The Cyberlaw Podcast kicks off 2023 by staring directly into the sun(set) of Section 702 authorization. The entire panel, including guest host Brian Fleming and guests Michael Ellis  and David Kris, debates where things could be headed this year as the clock is officially ticking on FISA Section 702 reauthorization. Although there is agreement that a straight reauthorization is unlikely in today’s political environment, the ultimate landing spot for Section 702 is very much in doubt and a “game of chicken” will likely precede any potential deal. Everything seems to be in play, as this reauthorization battle could result in meaningful reform or a complete car crash come this time next year. Sticking with Congress, Michael also reacts to President Biden’s recent bipartisan call to action regarding “Big Tech” and ponders where Republicans and Democrats could potentially find agreement on an issue everyone seems to agree on (for very different reasons).

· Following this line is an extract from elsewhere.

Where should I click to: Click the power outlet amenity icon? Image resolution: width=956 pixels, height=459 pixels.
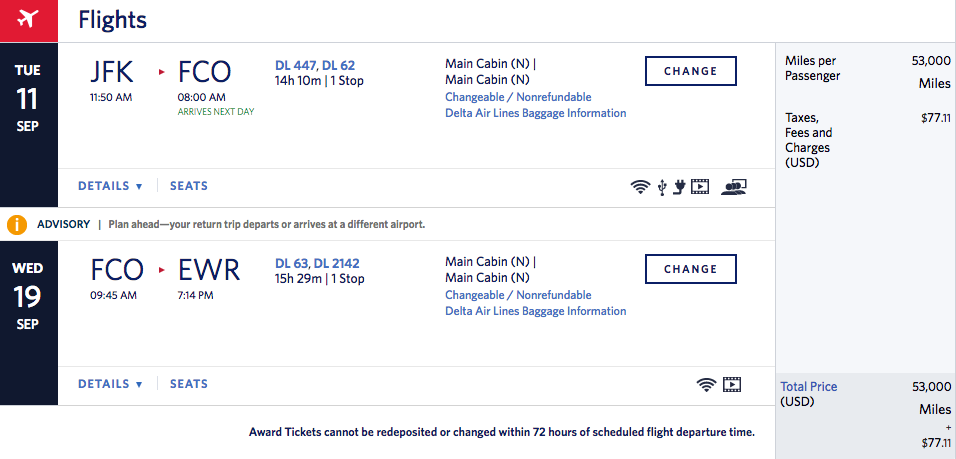pos(679,186)
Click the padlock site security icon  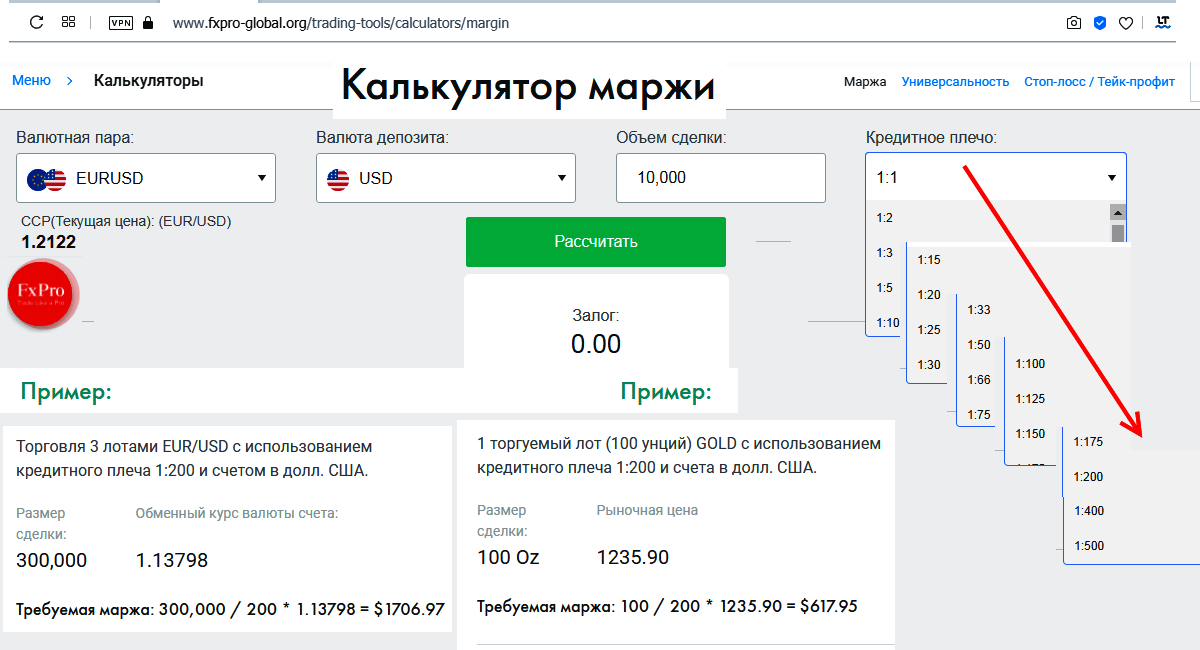pyautogui.click(x=148, y=22)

The panel also discusses the timing of President Biden’s OpEd in the Wall Street Journal and debates whether it is intended as a challenge to the Republican-controlled House to act rather than simply increase oversight on the tech industry. 

David then introduces a fascinating story about the bold recent action by the Security and Exchange Commission (SEC) to bring suit against Covington & Burling LLP to enforce an administrative subpoena seeking disclosure of the firm’s clients implicated in a 2020 cyberattack by Chinese state-sponsored group, Hafnium. David posits that the SEC knows exactly what it is doing by taking such aggressive action in the face of strong resistance, and the panel discusses whether the SEC may have already won by attempting to protect its burgeoning piece of turf in the U.S. government cybersecurity enforcement landscape. Brian then turns to the crypto regulatory and enforcement space to discuss Coinbase’s recent settlement with New York’s Department of Financial Services. Rather than signal another crack in the foundation of the once high-flying crypto industry, Brian offers that this may just be routine growing pains for a maturing industry that is more like the traditional banking sector, from a regulatory and compliance standpoint, than it may have wanted to believe.

Then, in the China portion of the episode, Michael discusses the latest news on the establishment of reverse Committee on Foreign Investment in the United States (CFIUS), and suggests it may still be some time before this tool gets finalized (even as the substantive scope appears to be shrinking). Next, Brian discusses a recent D.C. Circuit decision which upheld the Federal Communication Commission’s decision to rescind the license of China Telecom at the recommendation of the executive branch agencies known as Team Telecom (Department of Justice, Department of Defense, and Department of Homeland Security). This important, first-of-its-kind decision reinforces the role of Team Telecom as an important national security gatekeeper for U.S. telecommunications infrastructure. Finally, David highlights an interesting recent story about an FBI search of an apparent Chinese police outpost in New York and ponders what it would mean to negotiate with and be educated by undeclared Chinese law enforcement agents in a foreign country.

In a few updates and quick hits:

  • Brian updates listeners on the U.S. government’s continuing efforts to win multilateral support from key allies for tough new semiconductor export controls targeting China.
  • Michael picks up the thread on the Twitter Files release and offers his quick take on what it says about ReleaseTheMemo.  

And, last but not least, Brian discusses the unsurprising (according the Stewart) decision by the Supreme Court of the United States to allow WhatsApp’s spyware suit against NSO Group to continue.